Again, excellent pivot to the larger issue: Taking away local control. (Remember, it was done in the taconite mine, it's being debated with the frack sand mining, and as a Milwaukee resident, don't even get me started with how they're inserting themselves here.) She then closes quickly on how local control being taken away actually hampers businesses ability to expand. 

6th: Statewide vouchers: 

Very concerning to her and against it. Again, she goes to her business background and says that creating more overhead costs by just having more schools doesn't improve anything and as Milwaukee has shown, doesn't work. (Just search the Soapbox for tons of articles on this.) She then closes by making a thinly veiled swipe at saying the real problem is society and the issues outside the school walls that are impacting the way students are performing.

7th: Common Core State Standards being "investigated":

She says she's surprised by the new found blow-back against them. She then notes that she has been in three different state's school systems with her own kids and that when they move it makes more sense to have a unifying set of ideas so people don't miss things. Secondly, she notes that the Common Core is being very strongly supported by schools in her district and doesn't understand why people who aren't in education are now all of a sudden somehow more "learned" on this topic. 

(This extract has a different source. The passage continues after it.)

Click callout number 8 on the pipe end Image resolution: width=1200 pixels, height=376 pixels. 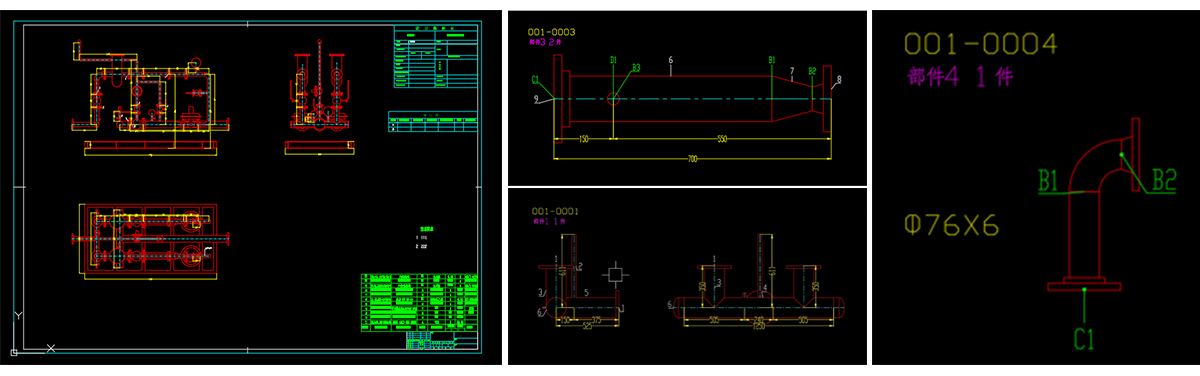tap(839, 79)
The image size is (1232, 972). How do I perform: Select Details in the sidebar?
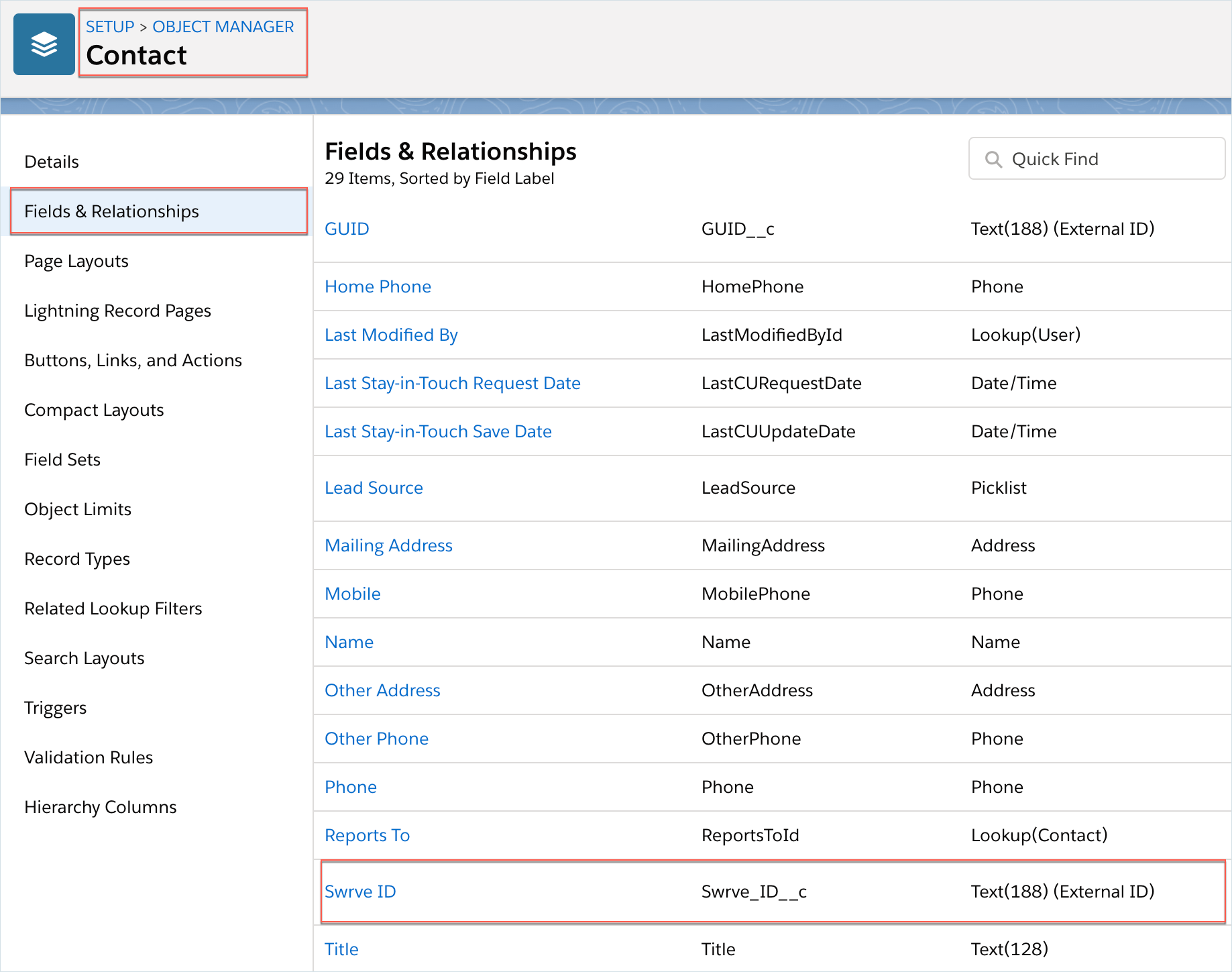coord(52,162)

The conversation closes with a little background on her district and how she will approach her campaign. It's noted that her district has generally been more Republican in the recent past, but she says that she's always been known as someone who can bring people together, and that's the goal of her campaign. 

As someone who knew virtually nothing of this candidate before last Thursday, I can say that I LOVE what I'm hearing. I think that her chances are better than some may have thought based on the 2010 election. However, post-2010 redistricting certainly influenced the way this race can go, a fact not lost on the Sheboygan Free-Press' article on the announcement:
Former Democrat state Sen. Jim Baumgart, who Liebham defeated for his current seat in 2002, said the new political map — redrawn after the 2010 election — gives Leibham the upper hand, making it a tough fight for any Democrat to win. He also said he is concerned that if the race were to become competitive, that campaign contributions from out-of-state special interests could flood the race.

“If they think this Senate seat will be in danger, you will see money come in like you wouldn’t believe,” said Baumgart, who currently serves as a Sheboygan County supervisor. 
Nevertheless, he said he is optimistic about Laning’s chances. Baumgart called Laning a moderate who brings experience from the private sector and an agenda that is friendly toward women.
Okay Democrats, we know what we're up against. Let's win this thing!